"THE economics of Australia's $3.3 trillion housing market is widely misunderstood, with sensationalist claims that a housing bubble caused the global credit crisis and that Australian house prices will fall by 30 per cent to 50 per cent. In fact, the latest RP Data-Rismark Index results show that Australian house prices declined by just 0.8 per cent in the 12 months to October this year, and increased during the most recent three months.
In Australia, the hyperbolic predictions of economists Steve Keen and Gerard Minack that house prices will fall by 30 per cent to 50 per cent have been relentlessly recycled in newspapers and purportedly credible programs such as 60 Minutes and The 7.30 Report.
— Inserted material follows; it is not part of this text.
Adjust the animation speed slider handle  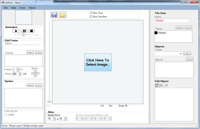coord(23,35)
The doomsayers' claims are based on the assumption that housing affordability is at an all-time low.
They dismiss the fact house prices are determined by supply as well as demand (affordability is a demand-side factor) and conclude that prices must fall by some arbitrarily large margin. Keen likes to shock by quotingstatistics about the rise in household debt without acknowledging that debt-servicing ratios have remained unchanged thanks to vastly lower real interest rates, the emergence of two-income households and higher real incomes.
Recent analysis by the Reserve Bank of Australia has comprehensively demonstrated that housing affordability is not at an all-time low. According to one of the Reserve Bank's benchmarks, the representative household in June 2007 had more real disposable income left over after purchasing a home and servicing a 90per cent mortgage than at any other time since June 1982.
The bank also found that the representative household could afford to buy 33 per cent of all homes in June 2007, which, although less than the historical average of 45 per cent, was markedly better than the 13 per cent of homes available to it in June 1990.
Importantly, the Reserve Bank's present 4.25 per cent cash rate is considerably lower than the 6.25 per cent rate that existed in June 2007. Since mortgage rates peaked at 9.6 per cent in August, the Reserve Bank has pushed them down to about 6.7 per cent, with markets predicting that they will be less than 5 per cent by mid-2009. At the same time, house prices have not appreciated....""The Reserve Bank believes Australia's housing market is leading the US by three years, having entered into its downturn in 2004. There is also a consensus between the Reserve Bank and most economists that the doomsayers' predictions will be proven wrong. A striking counterfactual is the 1990-92 recession, when unemployment hit 10.9 per cent yet house prices rose by 2 per cent a year according to the Australian Bureau of Statistics.
The media would do well to interrogate sensationalism."